Having cut my lunch short to get back to the lab it transpired there was actually nothing for me to do. I have now officially got over my rotor-vap fear, spent much of the afternoon getting rid of solvents for my team members, and then doing their washing up for them. Why was there nothing else for me to do you ask? The next stage of our project required the products from the last bit of the experiment which were awaiting columning, and the machine was broken, and there were only 2 manual pumps. (second annoyance of teaching labs - never enough equipment).

As well as these more practical issues the general way that the teaching labs are ran stresses me out. Always seems very high pressure, with very tight deadlines, and yet there are so many factors out of our control! We were told at the beginning of the year that labs this year weren't about gaining practical skills (despite the fact there's still so many things we don't know) and that the experiments have designed to be easy so we can practise things like planning, report writing, data analysis etc. Fair enough, important skills to have but if you're going to design easy experiments, make them actually easy. Or give us enough time to do them so that we're not panicking the whole time! Or at least just reweight the marking so not quite so much rests on the products...

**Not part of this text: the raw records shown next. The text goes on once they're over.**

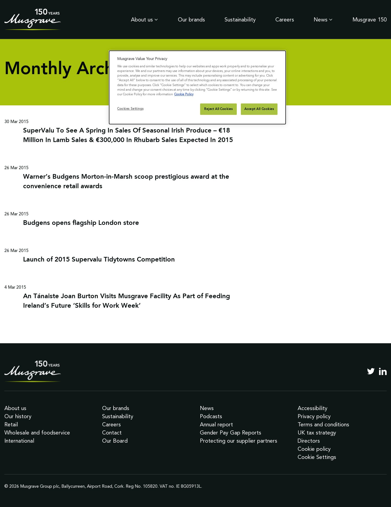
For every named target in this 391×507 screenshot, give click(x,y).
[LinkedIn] (383, 371)
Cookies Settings (130, 109)
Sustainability (240, 19)
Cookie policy (314, 449)
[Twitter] (371, 371)
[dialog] (197, 87)
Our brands (191, 19)
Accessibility (312, 408)
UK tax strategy (317, 432)
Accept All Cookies (259, 109)
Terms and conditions (323, 424)
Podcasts (211, 416)
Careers (284, 19)
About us (144, 19)
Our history (17, 416)
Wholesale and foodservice (37, 432)
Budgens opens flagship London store (81, 223)
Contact (112, 432)
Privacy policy (314, 416)
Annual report (216, 424)
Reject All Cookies (218, 109)
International (19, 440)
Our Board (115, 440)
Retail (11, 424)
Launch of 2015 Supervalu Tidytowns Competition (99, 260)
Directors (309, 440)
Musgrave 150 (369, 19)
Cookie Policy (183, 94)
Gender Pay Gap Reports (230, 432)
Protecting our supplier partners (238, 440)
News (323, 19)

Not sure I like the way the demonstrating system works either (sorry, it really has bugged me today), there are few demonstrators that I would actually turn to and ask for help as many seem to not really know what they're doing. Fair enough because not everyone can know everything but there's not enough of the ones that know what they're doing enough of the time! And the one's that don't have a tendency to come and interfere, and ask lots of questions which aren't all that important and that I don't have time to answer because I'm trying to do six things at once! (how did I end up doing so many things when I had nothing to do for my own project?!)

OK, enough complaining! Today has reminded me that even if my curly arrow drawing often produces some nonsensical mechanisms, and I definitely have a lot to learn, if I was going to be a chemist (and you never know...there's always a chance), organic would be where I go!